====== DATA FOR THIS EXERCISE ======

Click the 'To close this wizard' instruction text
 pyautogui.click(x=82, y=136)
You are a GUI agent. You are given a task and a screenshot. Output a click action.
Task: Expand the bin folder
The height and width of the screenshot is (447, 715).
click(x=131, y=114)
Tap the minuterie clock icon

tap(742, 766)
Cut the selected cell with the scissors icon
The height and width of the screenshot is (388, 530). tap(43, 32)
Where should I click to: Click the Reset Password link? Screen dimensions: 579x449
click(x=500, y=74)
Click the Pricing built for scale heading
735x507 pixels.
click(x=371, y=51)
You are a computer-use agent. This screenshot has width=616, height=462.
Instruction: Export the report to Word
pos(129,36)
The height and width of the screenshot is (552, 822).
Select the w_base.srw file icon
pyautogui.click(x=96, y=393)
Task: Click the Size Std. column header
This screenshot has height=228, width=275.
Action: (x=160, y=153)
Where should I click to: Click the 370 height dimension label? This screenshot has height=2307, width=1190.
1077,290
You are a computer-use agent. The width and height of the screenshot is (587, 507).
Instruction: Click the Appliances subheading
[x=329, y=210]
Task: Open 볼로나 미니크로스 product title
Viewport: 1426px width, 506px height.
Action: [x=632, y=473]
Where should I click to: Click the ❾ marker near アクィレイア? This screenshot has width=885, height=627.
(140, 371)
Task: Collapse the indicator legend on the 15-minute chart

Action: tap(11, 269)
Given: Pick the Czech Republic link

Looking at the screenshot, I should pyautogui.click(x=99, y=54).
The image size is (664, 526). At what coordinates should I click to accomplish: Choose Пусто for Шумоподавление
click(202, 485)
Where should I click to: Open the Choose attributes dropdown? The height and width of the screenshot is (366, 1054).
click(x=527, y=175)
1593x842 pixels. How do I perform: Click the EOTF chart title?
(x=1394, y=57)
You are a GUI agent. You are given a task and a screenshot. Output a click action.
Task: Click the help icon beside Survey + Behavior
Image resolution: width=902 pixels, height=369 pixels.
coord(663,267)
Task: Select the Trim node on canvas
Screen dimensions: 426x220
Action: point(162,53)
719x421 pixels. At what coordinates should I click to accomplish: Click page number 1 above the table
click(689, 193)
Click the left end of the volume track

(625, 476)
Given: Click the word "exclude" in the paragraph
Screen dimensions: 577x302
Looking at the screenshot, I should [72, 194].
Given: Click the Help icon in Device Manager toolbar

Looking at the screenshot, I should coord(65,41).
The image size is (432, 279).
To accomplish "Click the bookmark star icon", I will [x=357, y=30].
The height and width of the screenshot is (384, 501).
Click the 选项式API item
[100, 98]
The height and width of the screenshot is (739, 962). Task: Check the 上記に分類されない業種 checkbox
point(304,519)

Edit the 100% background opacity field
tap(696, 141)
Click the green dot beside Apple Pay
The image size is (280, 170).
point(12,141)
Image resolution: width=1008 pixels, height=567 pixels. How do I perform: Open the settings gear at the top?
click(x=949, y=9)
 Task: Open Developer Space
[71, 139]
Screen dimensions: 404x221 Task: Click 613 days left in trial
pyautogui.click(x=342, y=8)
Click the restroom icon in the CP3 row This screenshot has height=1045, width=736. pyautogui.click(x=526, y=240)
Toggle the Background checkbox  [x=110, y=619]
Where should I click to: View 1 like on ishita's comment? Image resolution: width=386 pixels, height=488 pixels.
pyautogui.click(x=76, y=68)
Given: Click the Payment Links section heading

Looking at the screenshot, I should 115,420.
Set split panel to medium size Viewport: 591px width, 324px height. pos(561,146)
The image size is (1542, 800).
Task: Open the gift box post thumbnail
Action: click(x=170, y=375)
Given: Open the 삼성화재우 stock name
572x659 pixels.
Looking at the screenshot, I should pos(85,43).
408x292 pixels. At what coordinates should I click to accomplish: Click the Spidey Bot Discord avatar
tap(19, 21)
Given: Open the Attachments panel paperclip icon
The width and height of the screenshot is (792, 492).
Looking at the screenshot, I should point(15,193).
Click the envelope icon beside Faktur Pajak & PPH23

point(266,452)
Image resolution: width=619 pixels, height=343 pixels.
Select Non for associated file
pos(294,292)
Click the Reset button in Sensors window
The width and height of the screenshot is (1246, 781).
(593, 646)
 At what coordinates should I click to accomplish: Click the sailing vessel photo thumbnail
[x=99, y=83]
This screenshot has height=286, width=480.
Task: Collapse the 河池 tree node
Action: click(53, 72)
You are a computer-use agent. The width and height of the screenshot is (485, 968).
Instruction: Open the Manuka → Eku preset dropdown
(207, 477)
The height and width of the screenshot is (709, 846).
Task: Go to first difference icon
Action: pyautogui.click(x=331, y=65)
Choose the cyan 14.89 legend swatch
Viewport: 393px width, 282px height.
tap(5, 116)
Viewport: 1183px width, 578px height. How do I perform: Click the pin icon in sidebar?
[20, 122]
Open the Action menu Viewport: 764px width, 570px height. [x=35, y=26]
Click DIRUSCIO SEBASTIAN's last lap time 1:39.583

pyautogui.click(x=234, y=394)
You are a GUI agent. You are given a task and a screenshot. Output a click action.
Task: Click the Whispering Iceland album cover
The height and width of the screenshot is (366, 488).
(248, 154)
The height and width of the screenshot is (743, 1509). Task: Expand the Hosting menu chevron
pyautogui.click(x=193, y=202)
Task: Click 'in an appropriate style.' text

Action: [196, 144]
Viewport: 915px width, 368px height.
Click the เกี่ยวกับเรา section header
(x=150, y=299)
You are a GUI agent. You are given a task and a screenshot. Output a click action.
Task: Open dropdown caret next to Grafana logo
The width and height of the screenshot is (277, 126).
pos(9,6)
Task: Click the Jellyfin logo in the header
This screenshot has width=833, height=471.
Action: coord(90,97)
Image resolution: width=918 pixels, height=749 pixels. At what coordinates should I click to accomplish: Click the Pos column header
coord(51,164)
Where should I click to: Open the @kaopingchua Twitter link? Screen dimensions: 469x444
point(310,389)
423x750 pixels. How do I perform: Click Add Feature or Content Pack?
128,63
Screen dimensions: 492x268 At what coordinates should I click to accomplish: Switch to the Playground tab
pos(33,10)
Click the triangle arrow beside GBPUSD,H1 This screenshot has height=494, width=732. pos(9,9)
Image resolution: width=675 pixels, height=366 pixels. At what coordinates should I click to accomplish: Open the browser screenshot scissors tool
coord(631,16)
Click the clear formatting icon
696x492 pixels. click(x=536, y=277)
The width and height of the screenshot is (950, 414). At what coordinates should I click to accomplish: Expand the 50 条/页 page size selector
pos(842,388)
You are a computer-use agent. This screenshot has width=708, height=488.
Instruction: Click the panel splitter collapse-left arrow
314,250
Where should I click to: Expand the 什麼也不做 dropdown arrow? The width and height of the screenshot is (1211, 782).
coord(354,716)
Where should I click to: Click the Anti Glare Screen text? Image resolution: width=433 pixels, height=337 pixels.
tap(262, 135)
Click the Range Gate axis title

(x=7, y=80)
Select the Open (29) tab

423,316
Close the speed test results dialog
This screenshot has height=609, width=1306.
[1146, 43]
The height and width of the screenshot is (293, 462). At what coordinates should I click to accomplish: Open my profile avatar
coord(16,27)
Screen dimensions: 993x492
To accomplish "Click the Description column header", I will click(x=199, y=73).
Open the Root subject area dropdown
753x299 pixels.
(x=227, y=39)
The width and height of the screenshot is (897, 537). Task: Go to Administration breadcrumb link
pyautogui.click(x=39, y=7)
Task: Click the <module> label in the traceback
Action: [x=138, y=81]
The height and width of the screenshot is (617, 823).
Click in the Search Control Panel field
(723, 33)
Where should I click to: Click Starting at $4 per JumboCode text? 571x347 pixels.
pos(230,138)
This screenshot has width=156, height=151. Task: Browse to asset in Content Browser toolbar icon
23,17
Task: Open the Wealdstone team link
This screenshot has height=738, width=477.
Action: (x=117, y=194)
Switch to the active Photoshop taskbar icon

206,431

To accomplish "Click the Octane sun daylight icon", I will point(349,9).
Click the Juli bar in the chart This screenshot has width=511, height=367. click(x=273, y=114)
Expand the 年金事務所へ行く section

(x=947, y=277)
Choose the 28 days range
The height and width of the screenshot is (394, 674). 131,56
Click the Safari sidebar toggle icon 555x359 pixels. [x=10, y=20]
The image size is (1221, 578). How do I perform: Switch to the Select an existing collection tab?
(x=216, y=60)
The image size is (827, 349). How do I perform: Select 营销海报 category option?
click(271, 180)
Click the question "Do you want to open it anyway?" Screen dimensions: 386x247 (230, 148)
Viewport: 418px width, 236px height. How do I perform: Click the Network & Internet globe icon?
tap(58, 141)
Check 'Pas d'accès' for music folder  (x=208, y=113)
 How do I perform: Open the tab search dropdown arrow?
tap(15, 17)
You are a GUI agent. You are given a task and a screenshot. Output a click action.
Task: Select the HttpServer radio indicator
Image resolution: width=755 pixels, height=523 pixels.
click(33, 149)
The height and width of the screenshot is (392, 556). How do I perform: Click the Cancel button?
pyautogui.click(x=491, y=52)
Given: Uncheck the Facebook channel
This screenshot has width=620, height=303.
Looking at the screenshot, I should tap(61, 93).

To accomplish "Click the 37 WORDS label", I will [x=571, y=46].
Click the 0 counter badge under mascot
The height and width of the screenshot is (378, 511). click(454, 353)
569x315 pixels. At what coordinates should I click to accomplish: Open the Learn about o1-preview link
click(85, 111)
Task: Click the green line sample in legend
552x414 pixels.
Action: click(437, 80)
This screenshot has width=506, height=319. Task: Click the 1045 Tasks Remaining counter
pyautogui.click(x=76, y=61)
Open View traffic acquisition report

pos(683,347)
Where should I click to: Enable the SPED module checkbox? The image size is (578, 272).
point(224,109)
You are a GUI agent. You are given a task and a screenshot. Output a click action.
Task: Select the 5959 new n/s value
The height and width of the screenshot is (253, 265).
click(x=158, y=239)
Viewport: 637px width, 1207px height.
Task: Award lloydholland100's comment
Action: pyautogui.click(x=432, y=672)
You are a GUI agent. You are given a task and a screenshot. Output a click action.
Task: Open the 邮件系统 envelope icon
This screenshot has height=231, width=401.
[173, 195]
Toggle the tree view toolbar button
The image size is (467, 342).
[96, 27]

======

WHAT NEEDS TO BE DONE
Repeat exactly, and only, the lines of the records above, starting with the line that contains "Task: Click the green line sample in legend" and ending with the final line, both included.

TASK OUTPUT
Task: Click the green line sample in legend
552x414 pixels.
Action: click(437, 80)
This screenshot has width=506, height=319. Task: Click the 1045 Tasks Remaining counter
pyautogui.click(x=76, y=61)
Open View traffic acquisition report

pos(683,347)
Where should I click to: Enable the SPED module checkbox? The image size is (578, 272).
point(224,109)
You are a GUI agent. You are given a task and a screenshot. Output a click action.
Task: Select the 5959 new n/s value
The height and width of the screenshot is (253, 265).
click(x=158, y=239)
Viewport: 637px width, 1207px height.
Task: Award lloydholland100's comment
Action: pyautogui.click(x=432, y=672)
You are a GUI agent. You are given a task and a screenshot. Output a click action.
Task: Open the 邮件系统 envelope icon
This screenshot has height=231, width=401.
[173, 195]
Toggle the tree view toolbar button
The image size is (467, 342).
[96, 27]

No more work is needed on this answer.